* REQUIRED ACTION: Below are records to reproduce in full; copy them exactly but keep the pictures out.

=======

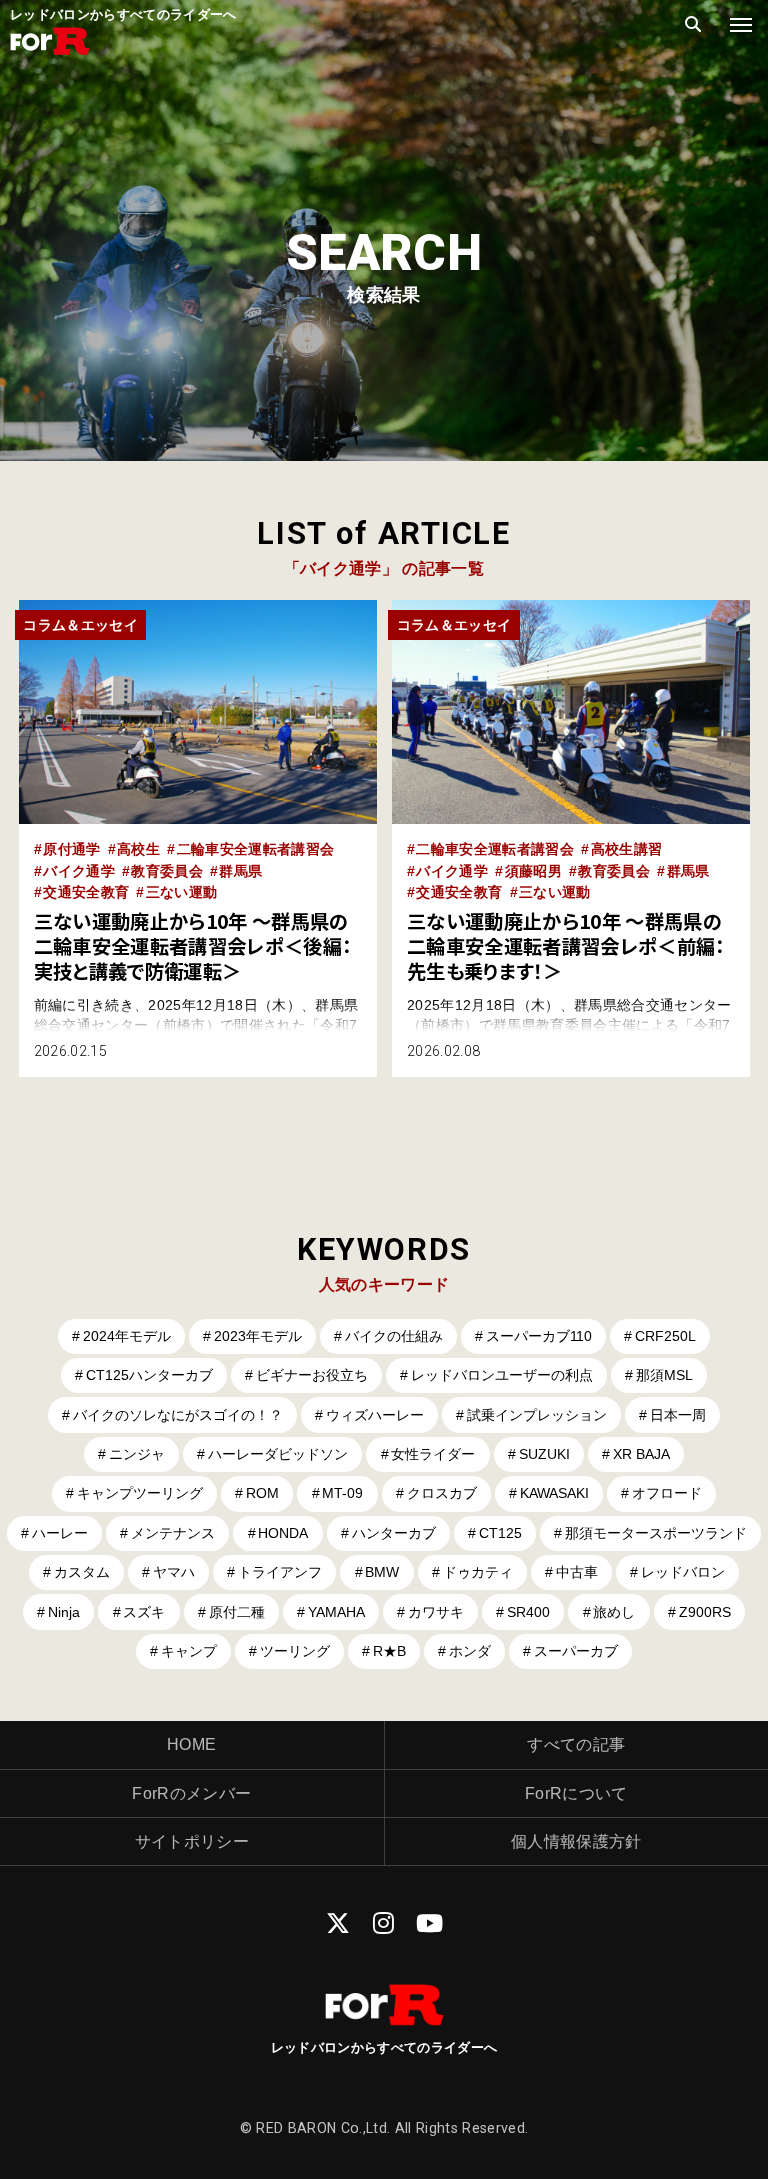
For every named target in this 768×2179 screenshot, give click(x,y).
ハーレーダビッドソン (278, 1454)
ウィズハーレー (375, 1415)
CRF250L (665, 1336)
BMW (382, 1572)
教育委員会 (167, 871)
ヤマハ (174, 1572)
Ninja (64, 1612)
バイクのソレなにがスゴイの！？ (178, 1415)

=======

* COMPLETED TASK:
For every named target in this 768×2179 screenshot, give click(x,y).
ハーレーダビッドソン (278, 1454)
ウィズハーレー (375, 1415)
CRF250L (665, 1336)
BMW (382, 1572)
教育委員会 (167, 871)
ヤマハ (174, 1572)
Ninja (64, 1612)
バイクのソレなにがスゴイの！？ (178, 1415)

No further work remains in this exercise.